▶ Exercise: Since only part of the records is wanted, repeat exactly the lines from the one containing "Viewport: 569px width, 444px height." through the last line, both included.
**** Raw data
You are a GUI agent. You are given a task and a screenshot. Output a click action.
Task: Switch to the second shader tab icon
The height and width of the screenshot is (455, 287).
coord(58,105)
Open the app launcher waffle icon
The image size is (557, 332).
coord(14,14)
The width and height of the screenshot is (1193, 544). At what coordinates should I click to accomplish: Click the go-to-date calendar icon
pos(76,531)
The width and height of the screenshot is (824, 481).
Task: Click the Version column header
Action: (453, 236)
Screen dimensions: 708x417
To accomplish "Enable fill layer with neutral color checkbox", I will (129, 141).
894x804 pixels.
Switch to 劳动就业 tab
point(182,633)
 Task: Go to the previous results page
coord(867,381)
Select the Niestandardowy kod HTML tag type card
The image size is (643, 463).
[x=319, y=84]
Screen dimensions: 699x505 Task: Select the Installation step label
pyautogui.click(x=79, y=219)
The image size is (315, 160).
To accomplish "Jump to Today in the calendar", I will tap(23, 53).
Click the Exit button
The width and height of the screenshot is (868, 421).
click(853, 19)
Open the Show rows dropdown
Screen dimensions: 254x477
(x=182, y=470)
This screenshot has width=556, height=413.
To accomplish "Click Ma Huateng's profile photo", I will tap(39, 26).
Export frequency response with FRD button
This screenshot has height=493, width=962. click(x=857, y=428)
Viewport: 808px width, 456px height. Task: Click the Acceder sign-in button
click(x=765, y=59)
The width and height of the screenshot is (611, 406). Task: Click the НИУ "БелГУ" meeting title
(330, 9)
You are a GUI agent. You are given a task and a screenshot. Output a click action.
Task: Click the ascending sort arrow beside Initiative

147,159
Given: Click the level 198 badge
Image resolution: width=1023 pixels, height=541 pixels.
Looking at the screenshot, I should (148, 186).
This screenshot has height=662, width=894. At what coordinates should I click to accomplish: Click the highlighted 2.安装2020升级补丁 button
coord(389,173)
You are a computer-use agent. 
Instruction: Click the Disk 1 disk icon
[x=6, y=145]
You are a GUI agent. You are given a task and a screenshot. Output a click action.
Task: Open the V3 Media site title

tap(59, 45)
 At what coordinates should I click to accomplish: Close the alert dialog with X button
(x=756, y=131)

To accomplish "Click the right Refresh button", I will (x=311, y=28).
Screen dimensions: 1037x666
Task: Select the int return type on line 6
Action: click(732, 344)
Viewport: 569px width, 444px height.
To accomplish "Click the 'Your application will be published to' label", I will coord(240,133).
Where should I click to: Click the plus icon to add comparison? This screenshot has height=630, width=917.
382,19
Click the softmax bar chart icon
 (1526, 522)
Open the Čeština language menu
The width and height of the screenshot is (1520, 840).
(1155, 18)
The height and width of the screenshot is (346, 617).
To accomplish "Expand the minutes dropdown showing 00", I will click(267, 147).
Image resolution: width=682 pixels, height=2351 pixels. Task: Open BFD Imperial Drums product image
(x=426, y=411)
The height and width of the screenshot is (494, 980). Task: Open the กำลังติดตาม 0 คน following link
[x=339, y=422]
********
▶ Worked solution:
Viewport: 569px width, 444px height.
To accomplish "Click the 'Your application will be published to' label", I will coord(240,133).
Where should I click to: Click the plus icon to add comparison? This screenshot has height=630, width=917.
382,19
Click the softmax bar chart icon
 (1526, 522)
Open the Čeština language menu
The width and height of the screenshot is (1520, 840).
(1155, 18)
The height and width of the screenshot is (346, 617).
To accomplish "Expand the minutes dropdown showing 00", I will click(267, 147).
Image resolution: width=682 pixels, height=2351 pixels. Task: Open BFD Imperial Drums product image
(x=426, y=411)
The height and width of the screenshot is (494, 980). Task: Open the กำลังติดตาม 0 คน following link
[x=339, y=422]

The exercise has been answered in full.